Published on August 10, 2022 by Pavan Kumar Ganapavarapu

Green financing refers to financial investment in sustainability projects and initiatives – projects that are socially, environmentally and economically feasible and support growth of a more sustainable economy. It consists of loans, financing instruments and investments whose main purpose is to ensure and support growth and development of environmentally sustainable projects or reduce the environmental impact of more conventional initiatives.

Commercial real estate lenders are increasingly offering loans based on sustainable performance as demand grows for green-linked financing. Real estate operations are part of a larger drive in the financial realm. Over USD700bn in sustainable and environmentally friendly debt was issued globally in 2020, according to Bloomberg, up from USD250m in 2018. Investment products designed to address environmental, social and governance (ESG) concerns are expected to expand to more than USD53tn in assets by 2025. In the US, Fannie Mae (the Federal National Mortgage Association) has adopted BREEAM Residential Plus as an acceptable means of evaluating loans under its Multifamily Green Initiative, which granted USD13bn in green loans last year.

To expedite the adoption of green construction methods, institutional investors must be mobilised. Institutional investors will help pump liquidity into the green real estate sector, enabling primary lenders to free up cash to introduce better green lending programmes. Green bonds, green debt instruments such as securities, and green lending institutions help investors and institutions increase their clientele and product offering, construct higher-value and lower-risk portfolios, and connect with new funding opportunities.

Many emerging-market banks are unable to fund green homes because of a shortage of green property pipelines. Recent market research shows that even though the number of green real estate buildings is gradually increasing, they are still very much a minority. Approximately 70% of many global cities’ building stock will likely be around in 2050, the biggest hurdle to overcome in the process of decarbonising the environment. Banks may help establish a pipeline of green property by providing incentives to builders and actively working with them to enhance knowledge of and capabilities in green building. Property owners could also benefit from green financing by renovating properties to make them eligible for green certification.
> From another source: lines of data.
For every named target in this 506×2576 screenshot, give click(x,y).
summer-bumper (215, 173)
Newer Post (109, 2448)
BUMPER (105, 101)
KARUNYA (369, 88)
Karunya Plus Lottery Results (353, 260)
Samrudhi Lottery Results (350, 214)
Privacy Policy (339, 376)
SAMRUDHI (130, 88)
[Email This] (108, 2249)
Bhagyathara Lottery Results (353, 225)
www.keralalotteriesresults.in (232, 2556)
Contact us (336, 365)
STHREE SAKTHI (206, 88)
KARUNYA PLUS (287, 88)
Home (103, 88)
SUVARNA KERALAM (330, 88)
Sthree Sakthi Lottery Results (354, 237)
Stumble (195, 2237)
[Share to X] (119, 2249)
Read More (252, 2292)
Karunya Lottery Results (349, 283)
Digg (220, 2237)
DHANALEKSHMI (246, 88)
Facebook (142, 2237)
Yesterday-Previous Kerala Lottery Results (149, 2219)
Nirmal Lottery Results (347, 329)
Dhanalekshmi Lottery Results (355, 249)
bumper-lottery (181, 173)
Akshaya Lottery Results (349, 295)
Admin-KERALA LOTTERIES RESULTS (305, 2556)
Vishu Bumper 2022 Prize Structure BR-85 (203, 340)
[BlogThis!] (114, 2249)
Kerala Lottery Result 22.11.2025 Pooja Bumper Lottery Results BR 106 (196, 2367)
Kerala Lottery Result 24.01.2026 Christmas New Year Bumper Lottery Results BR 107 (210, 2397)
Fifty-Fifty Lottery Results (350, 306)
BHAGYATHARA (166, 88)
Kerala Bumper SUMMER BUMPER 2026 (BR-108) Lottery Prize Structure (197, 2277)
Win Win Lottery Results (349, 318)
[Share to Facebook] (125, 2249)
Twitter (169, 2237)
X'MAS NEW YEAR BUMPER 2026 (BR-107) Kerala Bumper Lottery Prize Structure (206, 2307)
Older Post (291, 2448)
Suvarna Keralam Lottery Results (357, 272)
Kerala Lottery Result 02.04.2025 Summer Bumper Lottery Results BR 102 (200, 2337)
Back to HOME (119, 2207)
Banks offer favourable financing conditions such as reduced rates, longer tenors, longer grace periods or cheaper front-end charges to help developers stretch out or offset the large upfront costs of constructing green. To guarantee favourable financial terms for green building, a bank may begin with a conventional loan until preliminary green certification based on the proposed design is obtained. After the initial certification, the benefits of green financing kick in, with clear deadlines for the project to be finished and certified green. Another financial incentive banks may provide is paying the costs of green certification partially or fully. Banks can use their green loan programmes to offset these costs by tying them to the construction project they are funding.
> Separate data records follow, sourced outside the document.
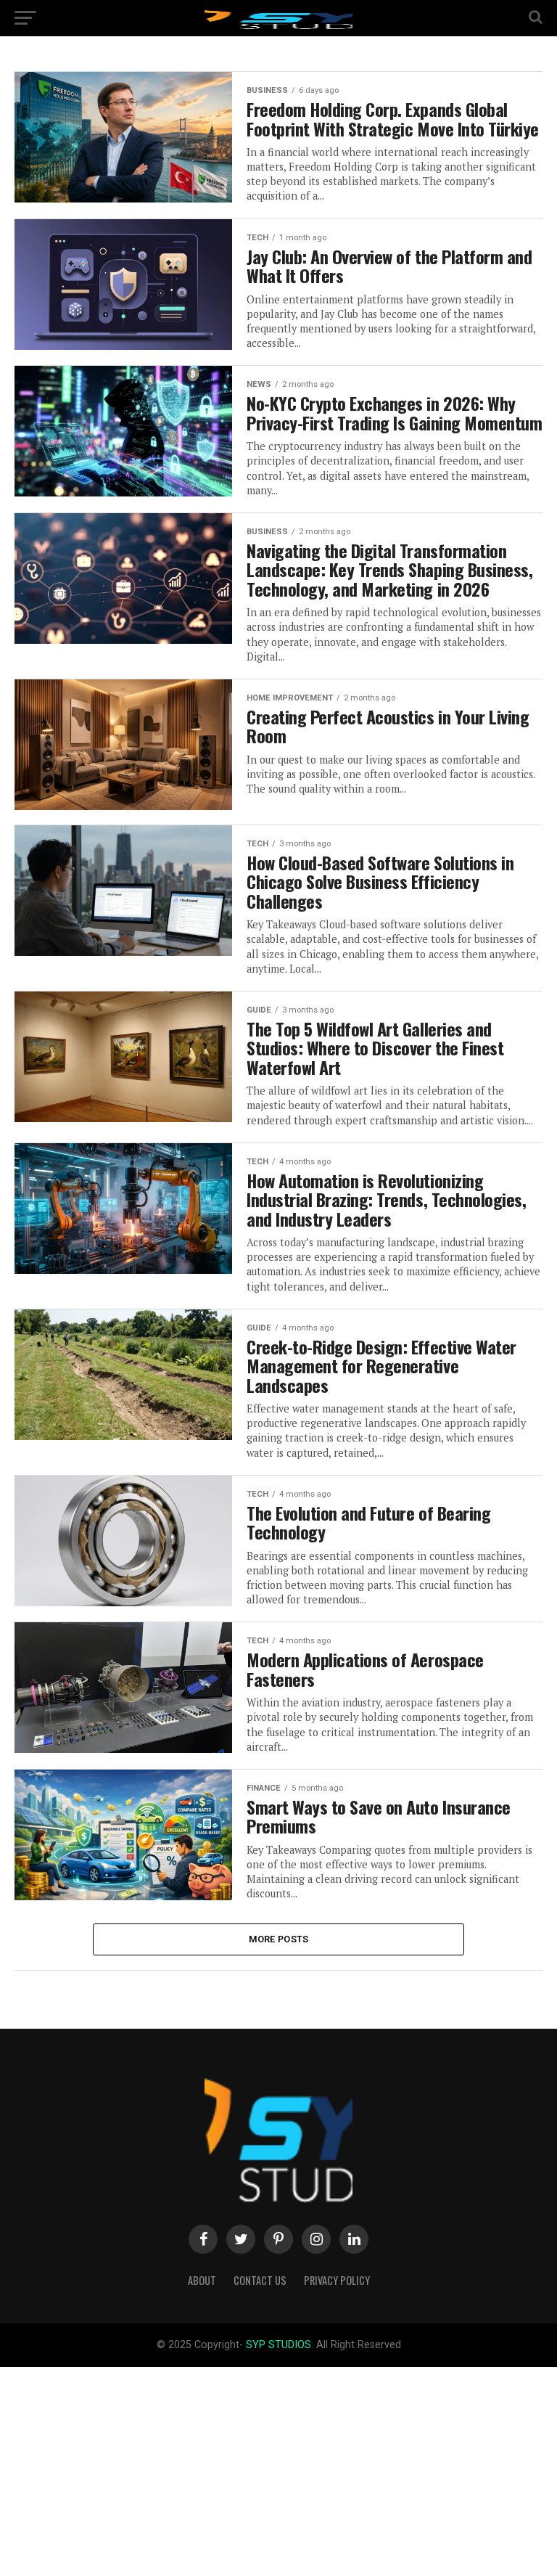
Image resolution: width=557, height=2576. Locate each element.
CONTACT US (260, 2280)
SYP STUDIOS (278, 2345)
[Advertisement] (278, 2468)
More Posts (279, 1939)
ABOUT (202, 2280)
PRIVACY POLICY (337, 2280)
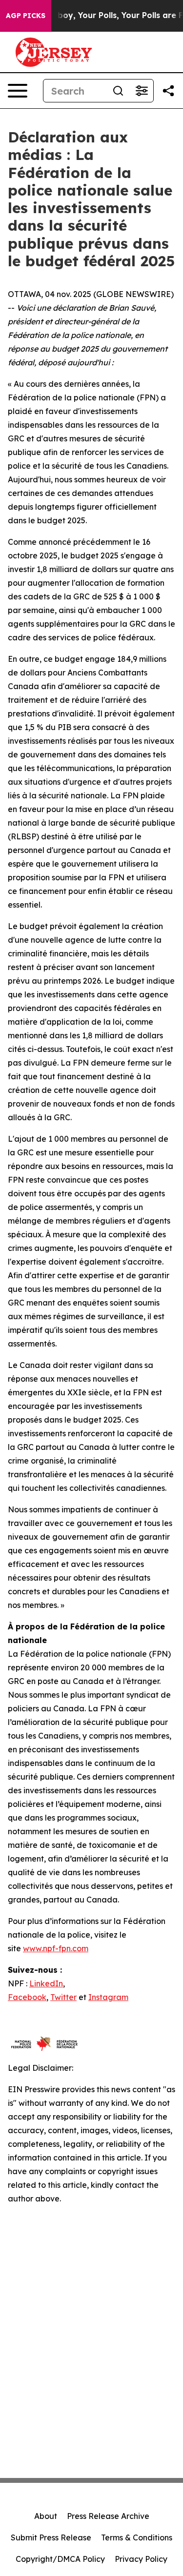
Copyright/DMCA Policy (60, 2559)
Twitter (63, 1997)
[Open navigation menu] (17, 90)
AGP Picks (25, 15)
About (45, 2516)
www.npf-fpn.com (55, 1948)
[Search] (118, 90)
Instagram (108, 1997)
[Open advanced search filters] (141, 90)
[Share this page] (168, 90)
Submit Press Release (51, 2537)
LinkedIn (46, 1983)
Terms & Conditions (136, 2537)
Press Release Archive (108, 2516)
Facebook (27, 1997)
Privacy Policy (141, 2559)
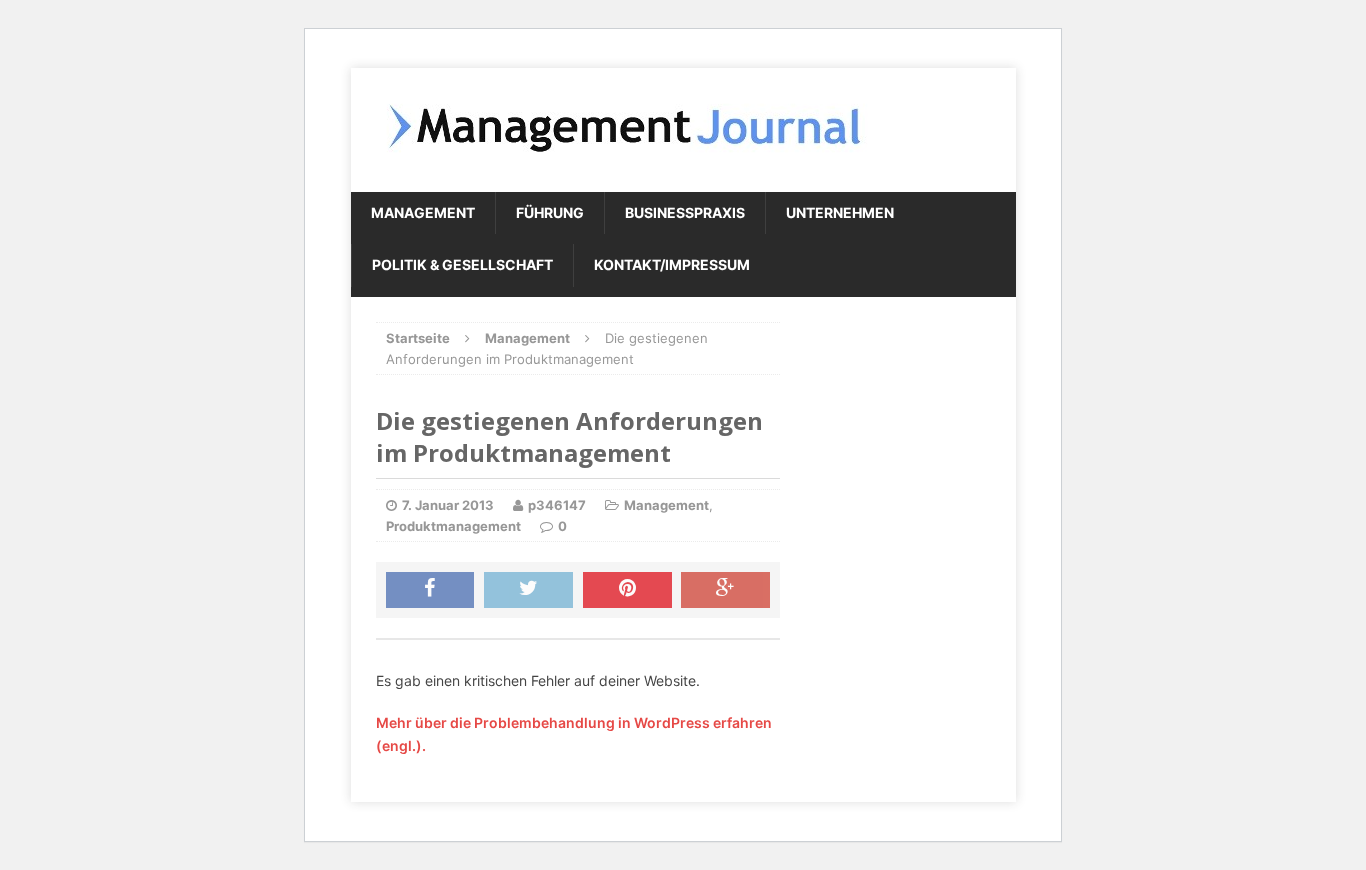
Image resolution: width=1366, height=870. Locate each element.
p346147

Green finance is increasingly being used to accelerate the transition to a greener economy, as it offers the financial backing required to implement environmental initiatives, such as green real estate, on a worldwide scale. Individuals, governments and companies across the world are now working more closely to develop awareness, form “green” affiliated entities and groups, ratify legislation and offer green funding to save energy and natural resources. Given the construction sector's significant contribution to the depletion of resources and the acceleration of environmental issues, a number of property owners and users are warming to the idea of going "green", and many have implemented green technology on and in their buildings to generate energy and/or try to preserve raw materials and energy.
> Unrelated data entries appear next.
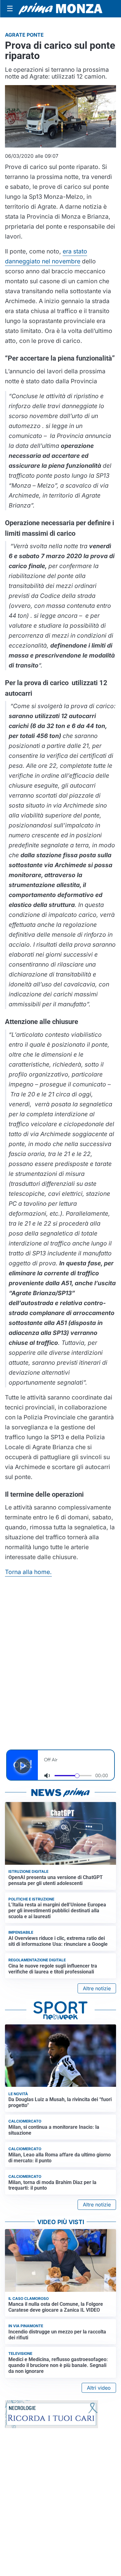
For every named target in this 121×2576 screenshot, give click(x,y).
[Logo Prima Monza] (60, 9)
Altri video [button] (99, 2388)
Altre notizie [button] (97, 1988)
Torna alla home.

Green finance has several advantages for lenders and borrowers alike. There are clear environmental and reputational advantages. New frameworks have been proposed by central banks and governments throughout the world to support sustainable financing in particular, and we have witnessed continued development in sustainable lending in the commercial real estate sector. While Europe remains the market leader, other countries such as China and Canada are quickly catching up.

Green bonds have a lot of investor interest in the capital markets, which means there is significant demand lenders could take advantage of. Companies with ESG strategies are increasingly viewed as superior borrowers in terms of credit risk. US real estate investment trusts (REITs) are under pressure from investors to uphold ESG values, a trend likely to drive more REITs to invest in green properties.

Proceeds from green bonds issued by US REITs in 2021 accounted for 15.5% of all REIT bond proceeds for the year, the highest level to date. In comparison, green bonds accounted for 10.2% of bond issuance in 2020 and 7.1% in 2019. While green bonds still represent a small percentage of capital-raising activity, they have continued to rise in popularity over the past four years, widening the potential buyer pool for REIT securities and serving as an avenue for REITs to tap into investors looking for sustainability-oriented investments.

Green funding on a large scale means that environmental or sustainable efforts take precedence over traditional economic investments that may or may not be viable. Focusing on this type of finance results in transparency and a consistent flow of money towards environmental goals. More jobs and company possibilities would be created as this sort of funding grows in popularity. All this would eventually lead to improved human life and amenities, as well as long-term development that does not degrade or damage nature.

Even the prospective tenants of upcoming green projects are keen on investing in greener and more sustainable properties. Corporate real estate (CRE) owners, for their part, must keep up with tenant demand for green features in both current and new leases. Increased tenant participation would almost certainly lead to increased satisfaction and, as a result, retention. As corporations begin to consider methods to include green elements into current leases, CRE owners may learn from best practices in other countries, such as the UK.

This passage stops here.